In 2016, I left my cushy agency job and decided to take a break from the corporate world. By that point I’d saved a comfortable amount of money and thought I’d take a few months to be funemployed and then freelance, potentially forever.
10 months later, I decided it was time to return to salaried work and I posted this on my LinkedIn:
After taking a magical career break to work on some personal passion projects, volunteer, and freelance, I'm feeling refreshed and ready to get back into a full-time role. I thought I was done with the agency world, but who am I kidding? I love the hustle.
I'm now looking for opportunities in account services or planning/strategy at an advertising or creative agency in LA. I'm also open to digital, integrated, or brand marketing opportunities at the right company. Let me know if you know of any leads!”
What I didn’t say was that I was down to my last few hundred dollars in my bank account, weighing whether I should move back home with my parents or cash out my credit card points to pay rent.
Why didn’t I feel like I could tell the truth?
There’s a lot of shame around taking extended periods of time off from the workforce. While career experts tell us that it’s ok to have resume gaps, they also say that we should be transparent and have a story to tell - for example caring for a sick family member or traveling the world or going back to school. Something that proves we were still productive members of society.
But what if we don’t have some noble, Pulitzer-worthy story to tell? Is it not enough to accept that sometimes people just need time to get their shit together?
My LinkedIn post did end up helping me land my current job at Edelman, but the feeling of shame I’d gained during my unemployment spell didn’t just wash away after signing my offer letter. By that point I’d submitted many job applications - few of which materialized into interviews. Fear and self-doubt had already become too deeply embedded into my internal monologue. Maybe my prior career success was just a fluke? Maybe I would need to settle for a pay cut and a title demotion? My shame spiraled into a feeling of imposter syndrome that haunted me in my new role, and I felt totally out of my depth my first year at Edelman.
The only reason I feel comfortable sharing all of this now is because I’ve achieved some measure of success since then (and have also gone to a lot of therapy). I’m no longer embarrassed about what I failed to accomplish, because I know that experience helped get me to where I am today.
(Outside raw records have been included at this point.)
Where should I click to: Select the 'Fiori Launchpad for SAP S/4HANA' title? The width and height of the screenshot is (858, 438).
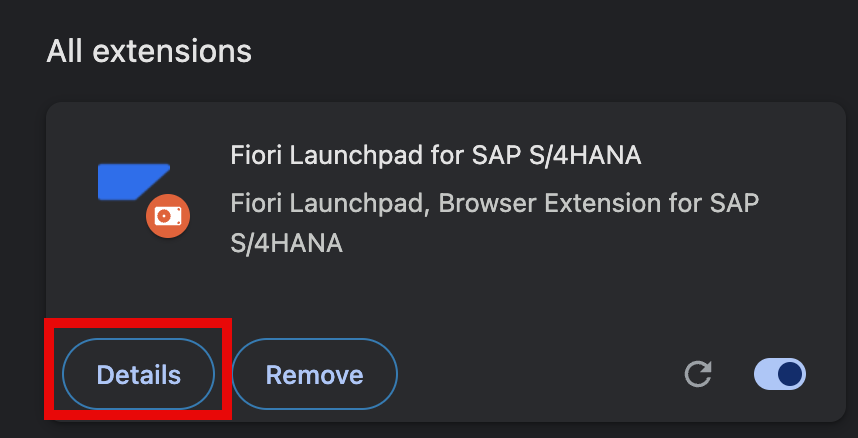pyautogui.click(x=436, y=156)
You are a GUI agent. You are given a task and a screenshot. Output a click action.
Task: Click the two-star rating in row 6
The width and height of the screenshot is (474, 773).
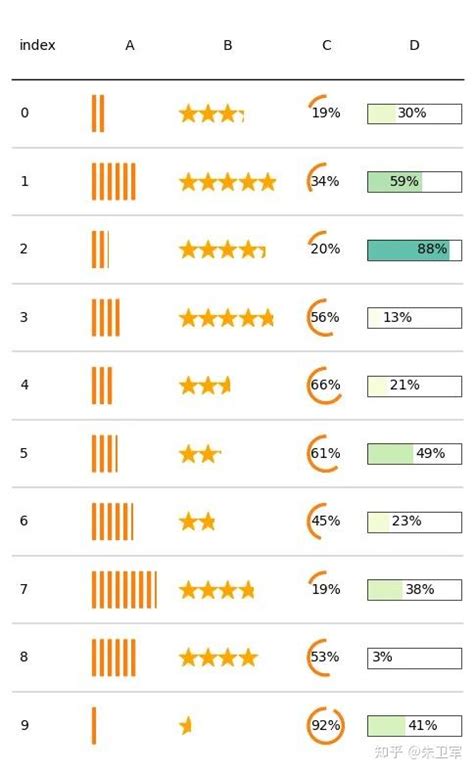click(x=197, y=521)
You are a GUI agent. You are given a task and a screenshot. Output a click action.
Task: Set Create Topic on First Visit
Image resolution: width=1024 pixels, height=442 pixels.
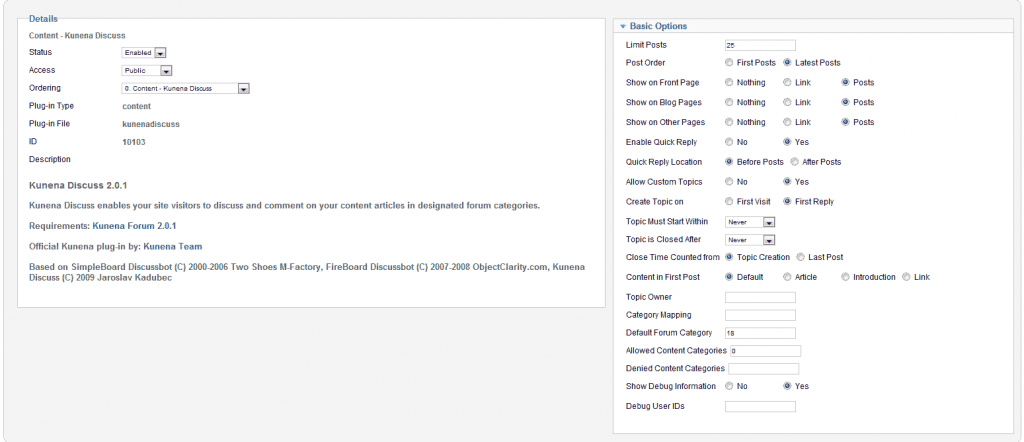(x=730, y=202)
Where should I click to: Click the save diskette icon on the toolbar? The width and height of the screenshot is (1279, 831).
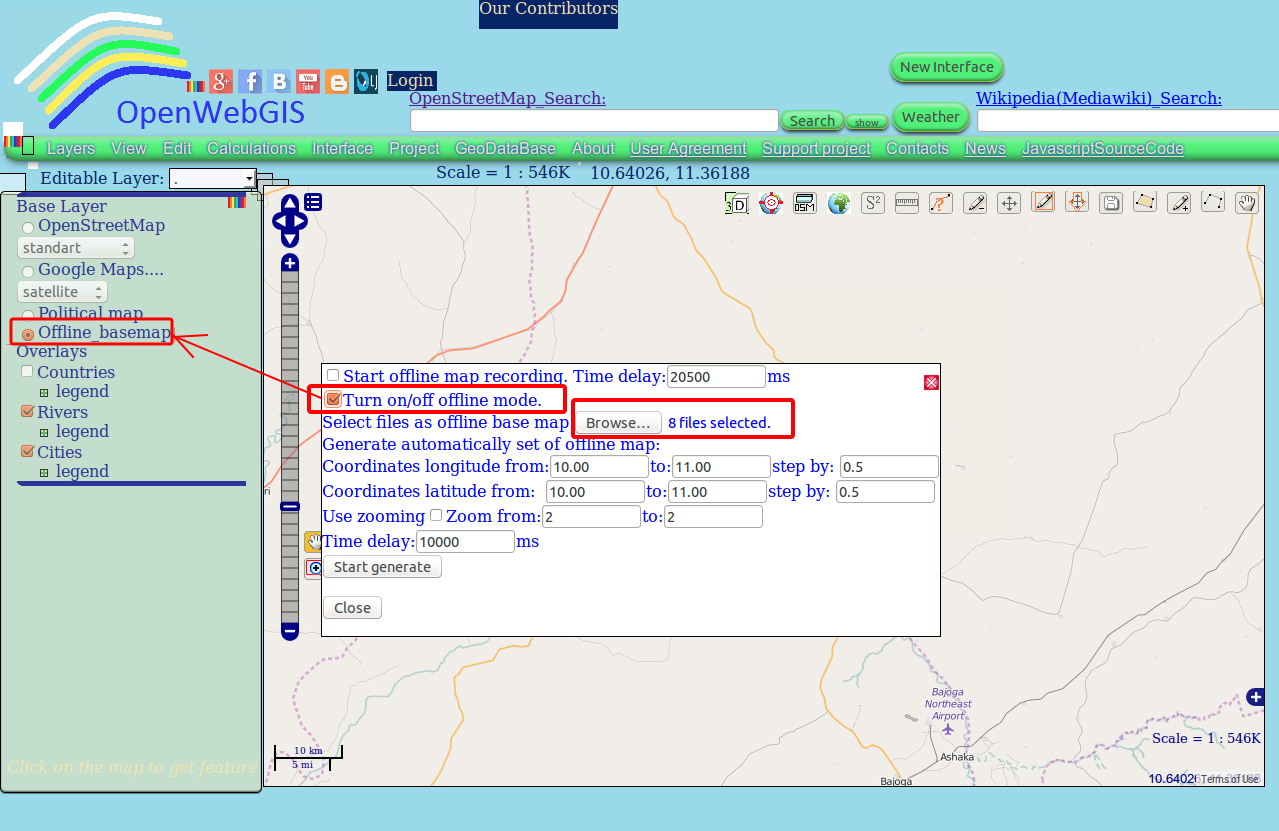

There is a tremendous amount of personal growth and transformation that happens during one’s resume gaps. During my gap I went through two breakups, took a spontaneous trip to Europe, and enrolled in a Yoga Teacher Training - all of which taught me new tools to protect my physical and mental well-being. And so I argue that our worth should not be measured by our productivity during periods of unemployment, but rather in the lessons we learned that made us better versions of ourselves.
One unintended benefit of the pandemic is that it shattered the facade that we are all high functioning and productive members of society 100% of the time. That’s just not reality. The truth is we are whole humans with a whole range of experiences and emotions that cannot be easily decoupled from the way we show up at work.
As the world slowly returns to some semblance of “normal,” and especially as many people return to the workforce after their own extended absences, I challenge other leaders to use this as an opportunity to practice empathy. Instead of asking people to explain their resume gaps, can we instead ask them what they learned about themselves during this period? How have they grown? Can we offer more grace so that there isn’t an unspoken pressure to pad one’s resume with consulting jobs or freelance gigs that are sometimes just euphemisms for trying to find one’s way (like I have on my resume)?
Imagine if we had the freedom to admit, "yes, I struggled, but now I know myself and feel ready to get back into the world and make an impact” - without fear that it would negatively influence our employability. Imagine if we gave more credit to each other for having the bravery to admit that we are human and have experienced moments of humanity. If we didn’t feel the need to mask the challenges that shaped us, maybe it would make the corporate world a more inviting place to return to and show up as our full selves.
As humans, I think we would all benefit from a world - both corporate and otherwise - that was a little more empathetic.